Safety First Drove Anthropic's OpenAI Exit
by Benjamin Mann on July 20, 2025
Benjamin Mann sees AI safety as the most critical priority in the development of superintelligence, believing it must be addressed proactively rather than reactively.
At Anthropic, safety isn't just a feature but the foundation of their entire approach. Mann left OpenAI because he felt safety wasn't the top priority there, describing how OpenAI had "three tribes" (safety, research, and startup) in tension with each other. In contrast, Anthropic was founded to put safety first while still pushing the frontier of AI capabilities.
This safety-first philosophy manifests in practical ways. Their Constitutional AI approach embeds values and principles directly into the models rather than adding guardrails afterward.

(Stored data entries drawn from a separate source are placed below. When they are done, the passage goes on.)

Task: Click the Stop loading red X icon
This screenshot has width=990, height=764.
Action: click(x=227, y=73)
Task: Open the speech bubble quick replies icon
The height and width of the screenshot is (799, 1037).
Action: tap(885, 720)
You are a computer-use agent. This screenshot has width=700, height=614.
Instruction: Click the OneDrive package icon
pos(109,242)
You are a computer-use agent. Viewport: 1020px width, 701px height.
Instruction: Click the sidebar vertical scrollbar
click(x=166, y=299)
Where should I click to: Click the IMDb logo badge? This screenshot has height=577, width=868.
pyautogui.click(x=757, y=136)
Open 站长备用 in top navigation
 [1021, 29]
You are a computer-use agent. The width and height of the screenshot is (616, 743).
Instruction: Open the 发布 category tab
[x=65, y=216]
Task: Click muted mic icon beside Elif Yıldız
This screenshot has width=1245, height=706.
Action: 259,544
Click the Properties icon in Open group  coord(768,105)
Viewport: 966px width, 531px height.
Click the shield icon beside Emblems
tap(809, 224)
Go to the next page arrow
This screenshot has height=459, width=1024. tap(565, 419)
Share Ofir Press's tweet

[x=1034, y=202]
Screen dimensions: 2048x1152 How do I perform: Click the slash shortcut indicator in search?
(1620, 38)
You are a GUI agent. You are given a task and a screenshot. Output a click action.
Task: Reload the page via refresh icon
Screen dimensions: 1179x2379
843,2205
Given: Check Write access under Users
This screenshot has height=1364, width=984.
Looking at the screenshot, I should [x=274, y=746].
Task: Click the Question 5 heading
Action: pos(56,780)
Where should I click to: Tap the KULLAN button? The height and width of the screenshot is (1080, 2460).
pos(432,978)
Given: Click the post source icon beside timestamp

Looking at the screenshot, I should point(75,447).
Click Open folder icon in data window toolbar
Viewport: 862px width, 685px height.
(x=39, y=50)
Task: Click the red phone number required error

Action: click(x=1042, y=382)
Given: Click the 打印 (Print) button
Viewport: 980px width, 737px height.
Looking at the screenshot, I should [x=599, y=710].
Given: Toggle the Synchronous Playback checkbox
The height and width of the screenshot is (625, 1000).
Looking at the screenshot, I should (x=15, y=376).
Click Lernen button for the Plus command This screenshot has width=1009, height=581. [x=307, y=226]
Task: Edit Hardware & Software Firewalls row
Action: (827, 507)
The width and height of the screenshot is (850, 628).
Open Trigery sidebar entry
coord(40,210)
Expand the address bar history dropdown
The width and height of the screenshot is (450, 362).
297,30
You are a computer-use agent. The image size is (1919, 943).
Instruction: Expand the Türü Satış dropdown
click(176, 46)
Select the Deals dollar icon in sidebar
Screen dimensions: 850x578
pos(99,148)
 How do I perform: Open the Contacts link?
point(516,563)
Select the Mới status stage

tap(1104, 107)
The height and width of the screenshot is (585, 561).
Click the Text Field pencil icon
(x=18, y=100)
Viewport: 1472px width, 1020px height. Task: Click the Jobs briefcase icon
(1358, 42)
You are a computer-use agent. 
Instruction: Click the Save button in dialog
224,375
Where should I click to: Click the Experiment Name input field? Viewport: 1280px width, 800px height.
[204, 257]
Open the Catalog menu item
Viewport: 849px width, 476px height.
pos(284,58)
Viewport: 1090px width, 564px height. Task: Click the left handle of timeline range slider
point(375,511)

They've published examples of model failures that other companies might hide, believing transparency builds trust with policymakers and advances the field. Their product decisions are guided by safety considerations—they've held back consumer applications when they couldn't meet their safety standards.
Mann's perspective on AI risk is nuanced. He estimates a 0-10% chance of catastrophic outcomes, which might seem small but is significant given the stakes: "If I told you that there is a one percent chance that the next time you got in an airplane you would die, you would probably think twice." This drives his belief that alignment research is crucial even if things are "overwhelmingly likely to go well."
For leaders and teams, this philosophy translates to several practical implications. First, values should be embedded in products from the beginning, not added later. Second, transparency about failures builds more trust than projecting perfection. Third, when facing existential challenges, surrounding yourself with mission-aligned people creates resilience against external pressures (like competitors offering massive compensation packages). Finally, when building potentially transformative technology, considering worst-case scenarios isn't "dooming"—it's responsible stewardship.
Mann's approach suggests that when the stakes are highest, leading with your core values isn't just morally right—it becomes your competitive advantage. As he puts it, people stay at Anthropic because "my best case scenario at Meta is that we make money and my best case scenario at Anthropic is we affect the future of humanity."